● **WHAT THE TASK REQUIRES**: In the entries below, find the line with "The width and height of the screenshot is (386, 396).", then set it down exactly along with each line after it to the end, skipping any pictures.

● **THE RECORDS**:
* * * * *

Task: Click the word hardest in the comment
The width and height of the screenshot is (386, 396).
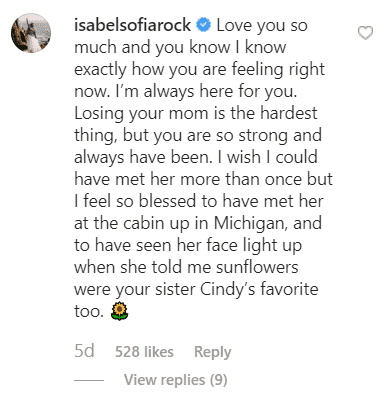Action: pyautogui.click(x=288, y=113)
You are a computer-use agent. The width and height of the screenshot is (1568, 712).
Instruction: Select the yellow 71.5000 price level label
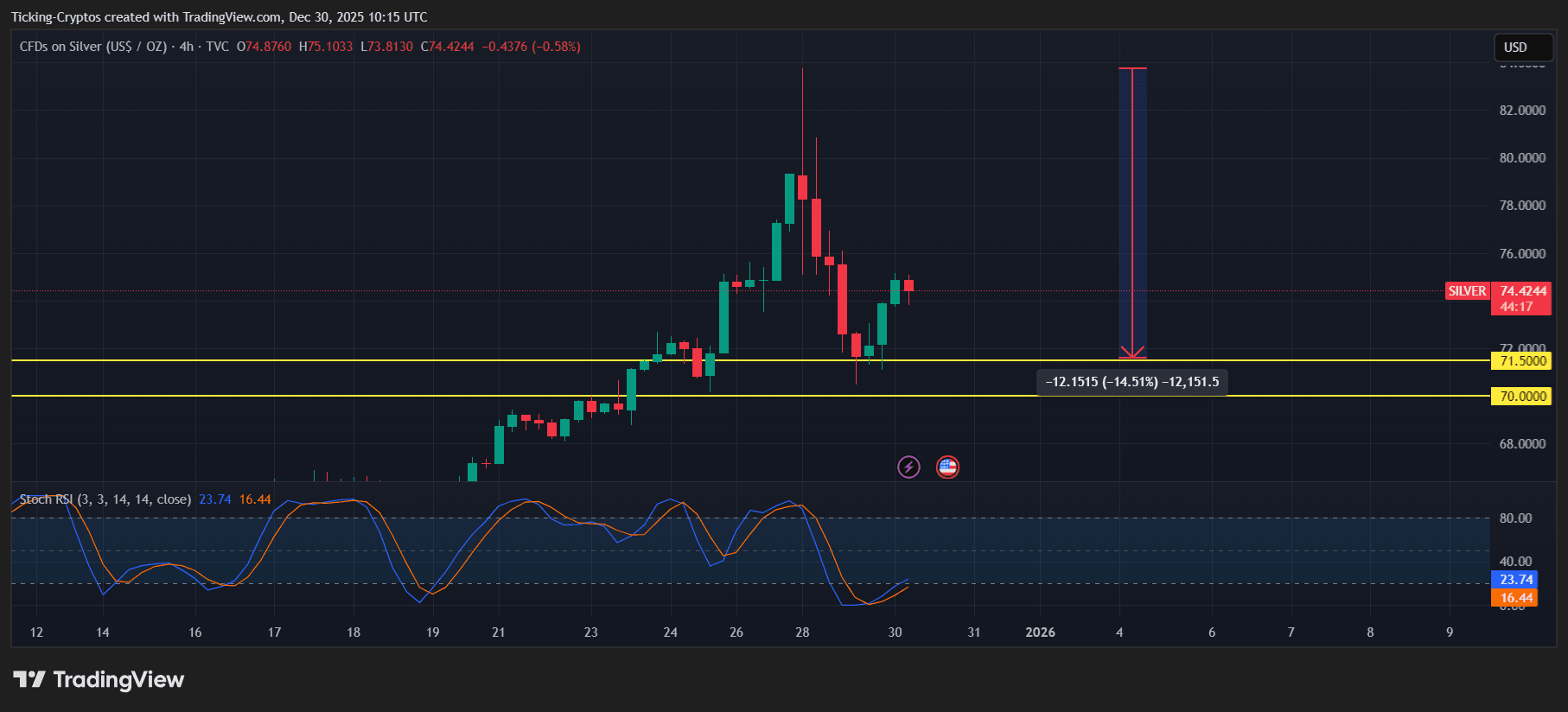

* * * * *

● **REPLY**:
The width and height of the screenshot is (386, 396).
Action: pyautogui.click(x=288, y=113)
You are a computer-use agent. The width and height of the screenshot is (1568, 712).
Instruction: Select the yellow 71.5000 price level label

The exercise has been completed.